# Data shown:
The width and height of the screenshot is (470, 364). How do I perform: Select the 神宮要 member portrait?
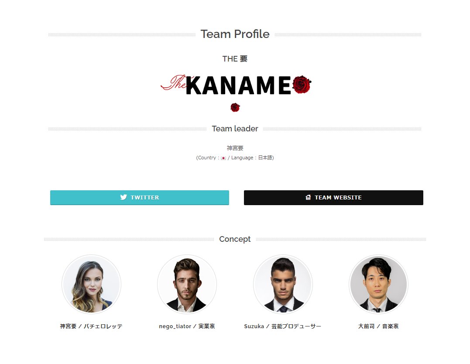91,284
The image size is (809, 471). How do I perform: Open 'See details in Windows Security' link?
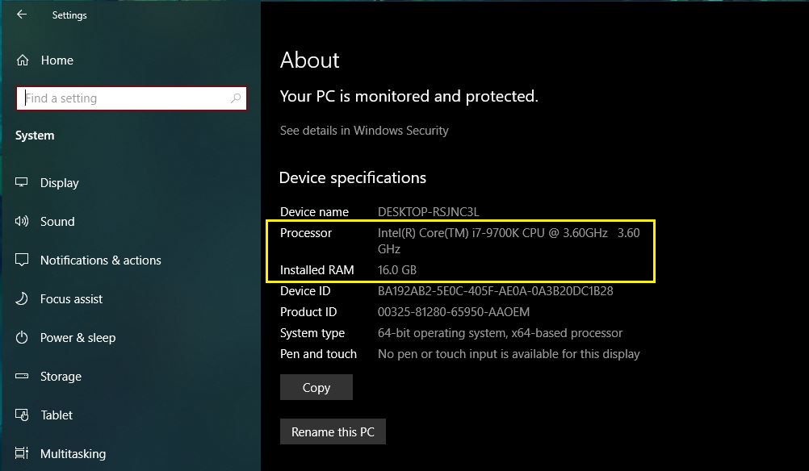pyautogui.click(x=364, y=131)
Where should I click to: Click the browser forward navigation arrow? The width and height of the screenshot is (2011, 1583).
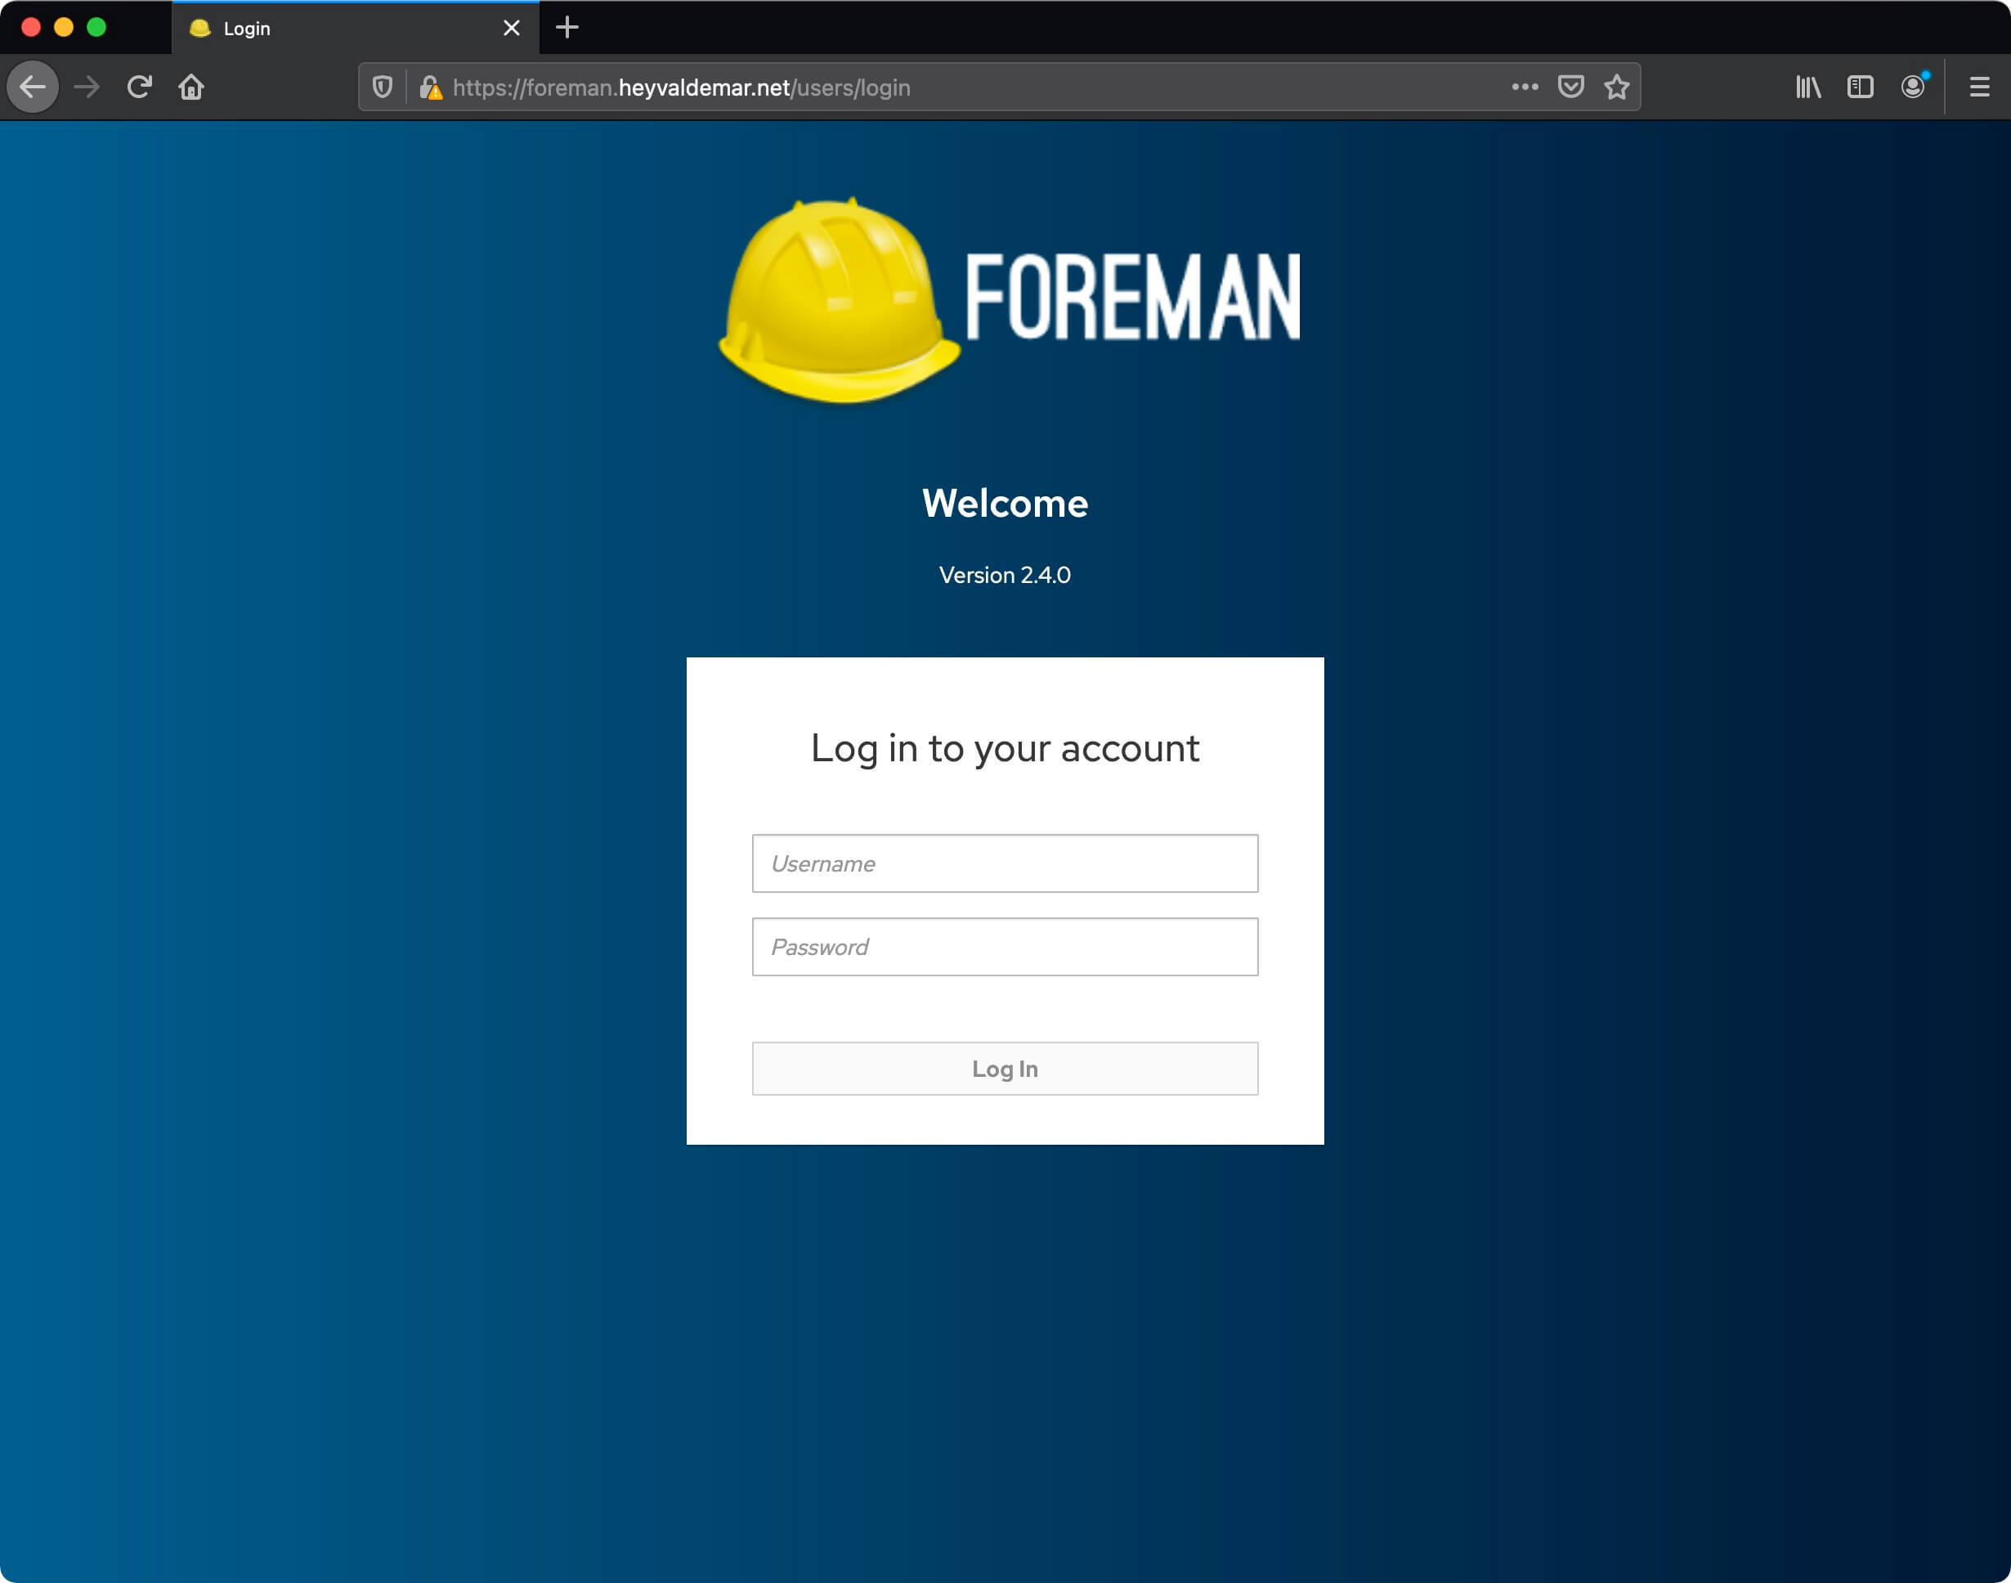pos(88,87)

---

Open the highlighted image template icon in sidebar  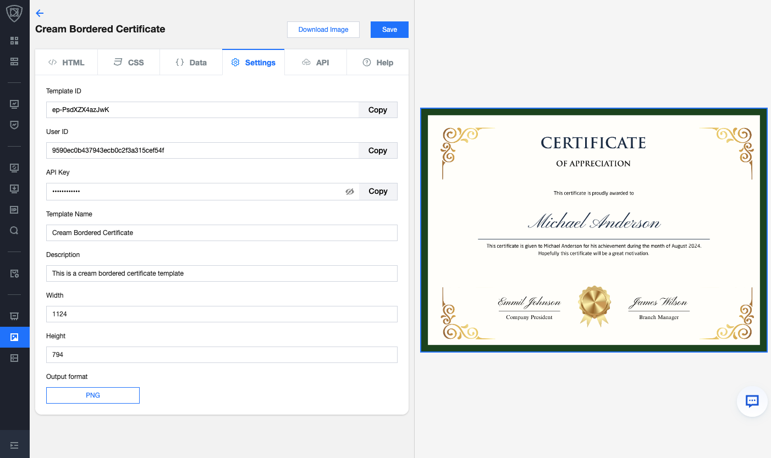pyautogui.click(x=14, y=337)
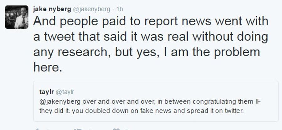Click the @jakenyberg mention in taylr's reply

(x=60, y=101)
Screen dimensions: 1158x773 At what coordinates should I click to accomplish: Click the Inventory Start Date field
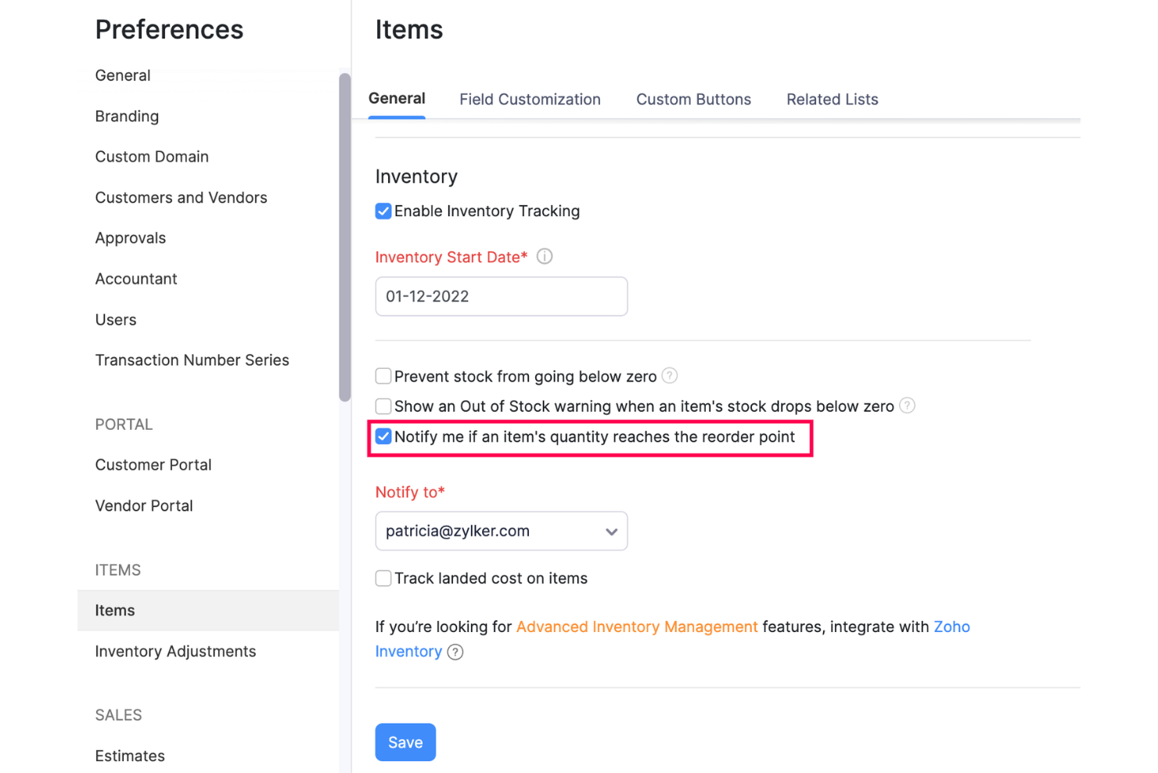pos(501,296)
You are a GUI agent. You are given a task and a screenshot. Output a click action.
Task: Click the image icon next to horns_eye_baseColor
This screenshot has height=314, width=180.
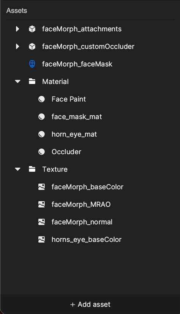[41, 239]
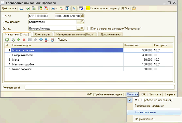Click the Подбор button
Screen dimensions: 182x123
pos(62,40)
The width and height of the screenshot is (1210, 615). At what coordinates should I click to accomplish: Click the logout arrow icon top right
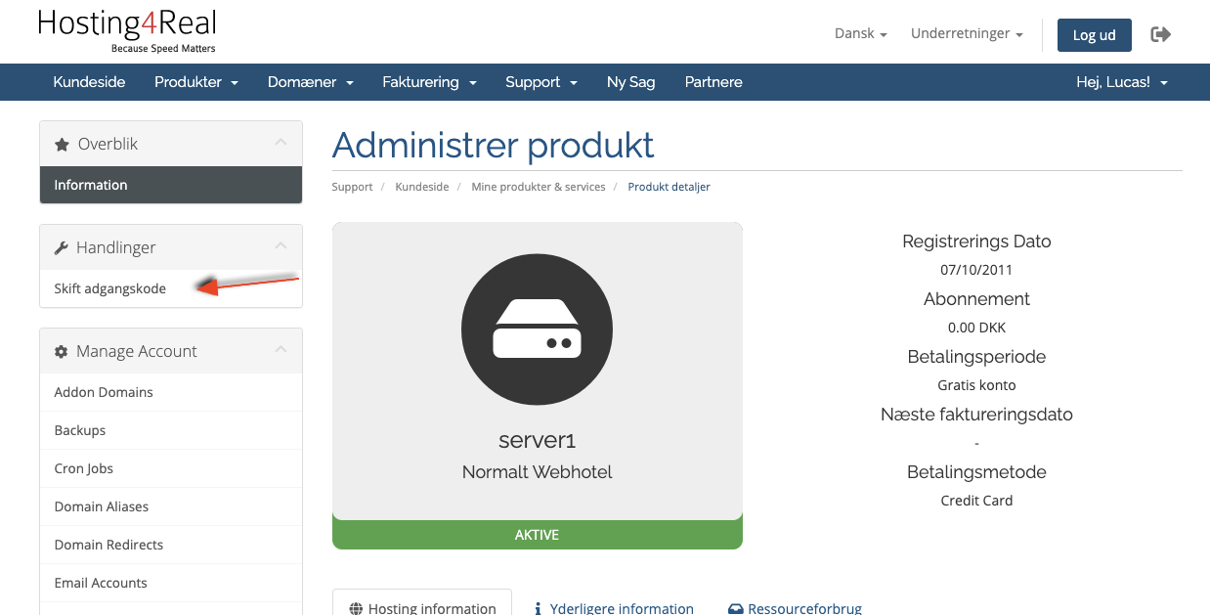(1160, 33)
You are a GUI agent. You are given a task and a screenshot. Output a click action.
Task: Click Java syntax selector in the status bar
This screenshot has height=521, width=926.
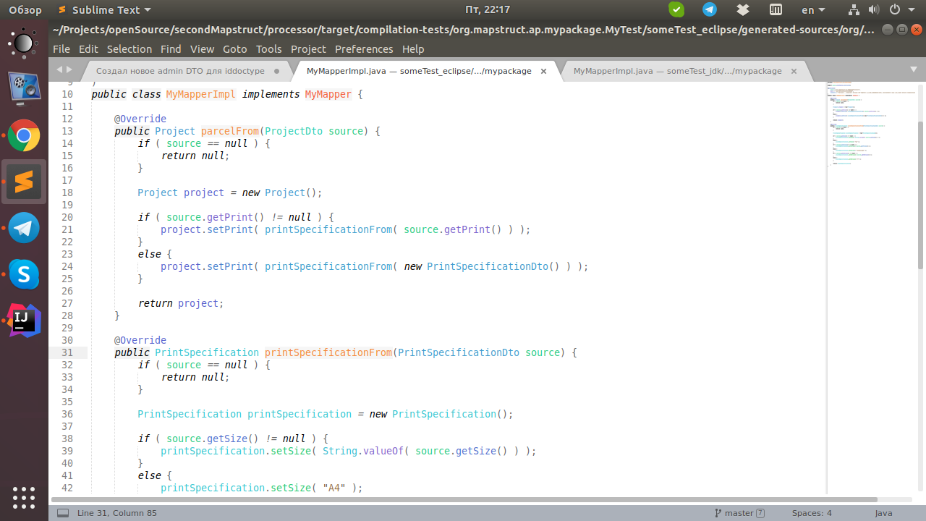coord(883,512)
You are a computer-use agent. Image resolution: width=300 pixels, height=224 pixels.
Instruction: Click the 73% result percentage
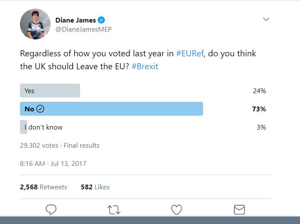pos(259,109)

--

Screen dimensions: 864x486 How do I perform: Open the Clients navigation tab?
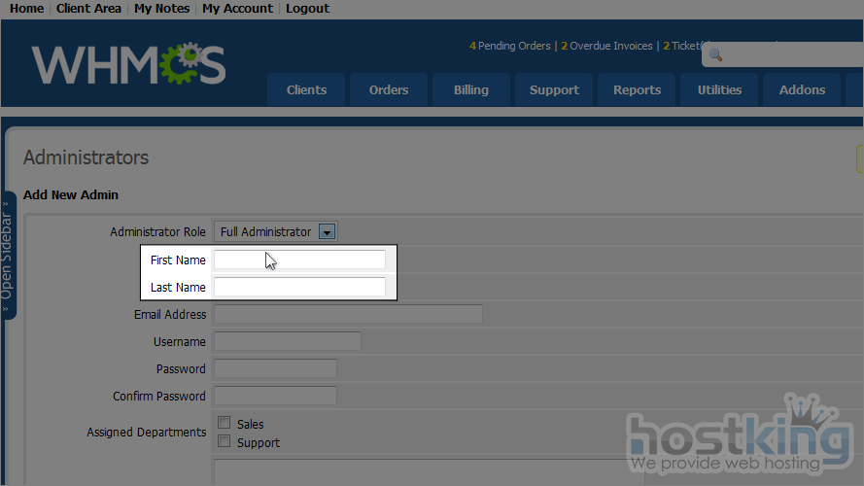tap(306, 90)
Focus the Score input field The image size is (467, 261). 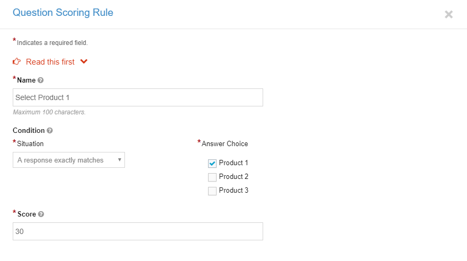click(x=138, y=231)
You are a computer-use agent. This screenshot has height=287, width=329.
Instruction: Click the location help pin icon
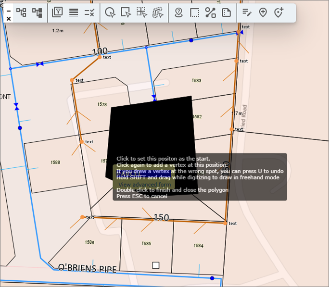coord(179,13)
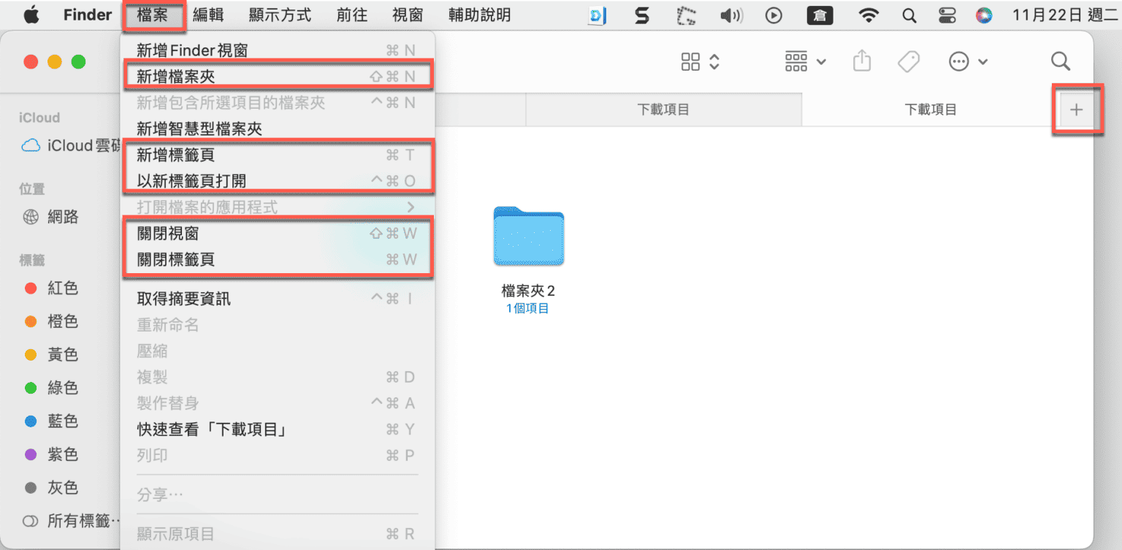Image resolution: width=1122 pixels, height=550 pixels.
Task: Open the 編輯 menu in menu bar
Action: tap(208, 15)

# Try it:
Scan the data above and report each line in which "computer" is present.

# Response:
You are a computer-use agent. Image resolution: width=300 pixels, height=224 pixels.
You are a computer-use agent. This screenshot has height=287, width=329.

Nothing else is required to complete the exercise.